Quand la salariée licenciée par la crèche Baby Loup s’était pourvue en cassation de la décision de la Cour d’appel de Versailles du 27 octobre 2011 qui avait jugé que son licenciement était légal, le troisième moyen déposé traitait des limites de la liberté religieuse dans les entreprises.
Dans ce troisième moyen la plaignante expose que le règlement intérieur de la crèche est contraire aux dispositions du Code du travail applicable aux entreprises privées (les restrictions ne sont pas justifiées par la nature de la tâche et proportionnées au but recherché) et que le port du voile par la plaignante ne s’est accompagné d’aucun prosélytisme, acte de propagande ou pression.
Sur le troisième moyen, la Cour de cassation, dans son arrêt du 19 mars 2013, estime que l’obligation faite à l’ensemble du personnel de respecter des principes de laïcité et de neutralité a un caractère général, qui est illicite au regard des dispositions du Code du travail. La Cour juge également que cette obligation, en l’absence de dispositions spécifiques dans le règlement intérieur de la crèche, n’interdit pas à ses salariés de porter un signe religieux ; « dès lors que le simple port de ce signe ne s’est accompagné d’aucun prosélytisme d’aucune sorte, d’aucune pression ni propagande, et qu’il est seulement de nature à révéler une appartenance religieuse licite et strictement personnelle, sans que la manière de servir et de travailler en ait été le moins du monde affectée et sans que le port de ce signe, dans un quartier où il est habituel, ait fait obstacle à l’objectif d’insertion des femmes poursuivi par l’employeur ».
La décision de la Cour sur le moyen évoqué supra confirme que « la liberté religieuse des salariés ne s’arrête pas aux portes de l’entreprise »[1].
Le règlement intérieur d’une entreprise privée est un acte unilatéral de l’employeur qui lui donne un pouvoir important dans l’organisation de l’entreprise, qui découle de son droit de propriété. Cependant, même lorsqu’il agit dans le cadre de son contrat de travail, le salarié conserve des droits pour ce qui relève de sa vie personnelle (concept dégagé par la Cour de cassation à partir de 1994) et l’employeur ne peut y porter atteinte.
La jurisprudence exige qu’il y ait un trouble objectif au sein de l’entreprise pour qu’un licenciement puisse être prononcé pour un motif tiré de la vie personnelle[2].
La jurisprudence considère également que seul un abus peut être sanctionné (exigence de proportionnalité de l’interdiction).
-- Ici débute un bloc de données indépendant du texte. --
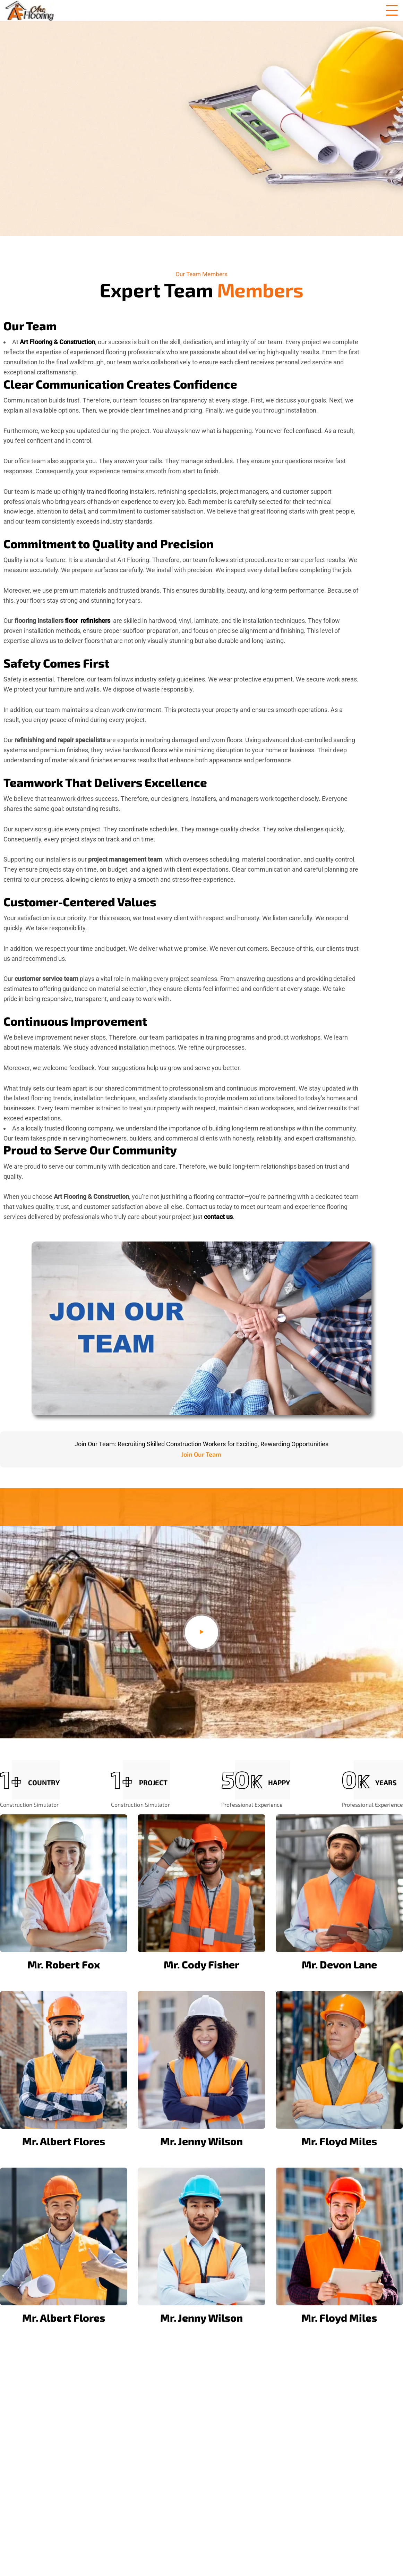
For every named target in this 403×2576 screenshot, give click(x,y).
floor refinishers (87, 620)
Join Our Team (201, 1454)
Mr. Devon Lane (339, 1964)
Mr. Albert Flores (63, 2141)
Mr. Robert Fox (63, 1964)
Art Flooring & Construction (57, 342)
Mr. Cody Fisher (201, 1964)
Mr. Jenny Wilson (201, 2141)
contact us (218, 1216)
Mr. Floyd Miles (339, 2141)
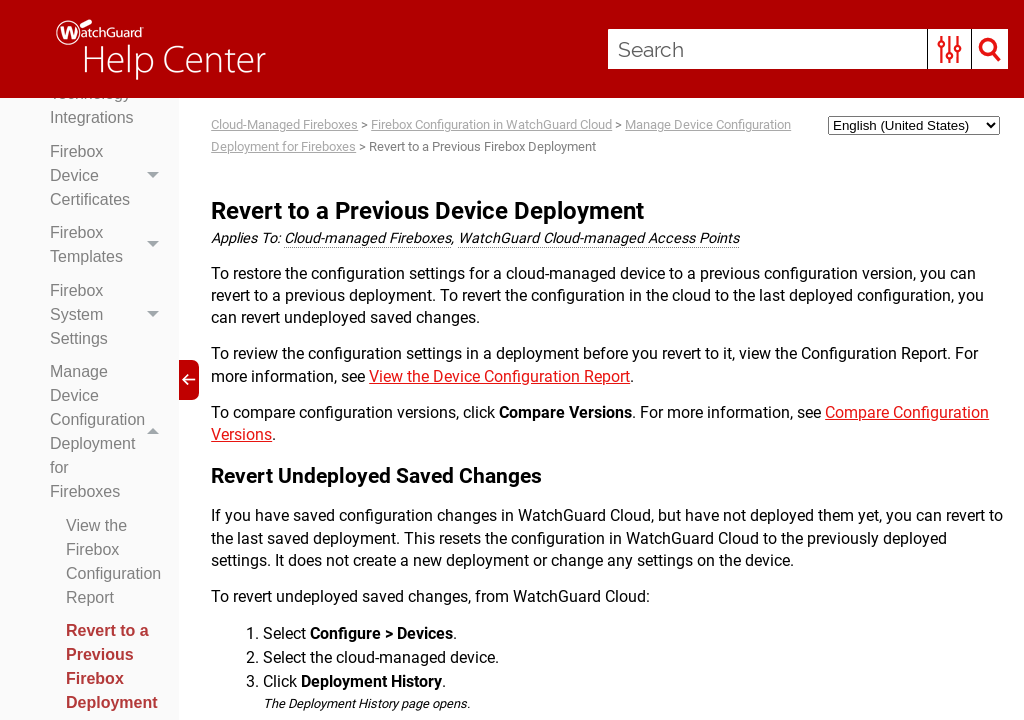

Il existe aujourd’hui sur ce point une convergence entre les décisions de la Cour de cassation et du Conseil d’État.
L’arrêt de la Cour de cassation dans l’affaire Baby Loup établit « une mise en balance des droits du salarié avec le pouvoir de direction de l’employeur »[3]. Il définit les limites des atteintes qui peuvent être portées aux libertés individuelles (le port d’un signe religieux étant considéré comme une composante de la pratique religieuse) ; les restrictions doivent être justifiées par la nature de la tâche à accomplir, répondre à une exigence professionnelle essentielle et déterminante et être proportionnées au but recherché.
La Cour casse l’arrêt de la Cour d’appel de Versailles et renvoie l’affaire devant la Cour d’appel de Paris.
[1] Barbara Gomes, Xavier Orgerit et Thomas Ufarte, La liberté d’expression religieuse au travail à l’épreuve des soubresauts du principe de laïcité, Lettre « Actualités Droit-Libertés » du CREDOF, 1er mai 2013
[2] La Cour de cassation déclare illicite un licenciement pour cause d’homosexualité et reproche au juge du fond d’avoir « mis en cause les mœurs du salarié sans avoir constaté d’agissements de ce dernier ayant créé un trouble caractérisé au sein de l’association », affaire Sacristain de Saint-Nicolas du Chardonnet du 17 avril 1991
[3] Barbara Gomes, Xavier Orgerit et Thomas Ufarte, op. cit.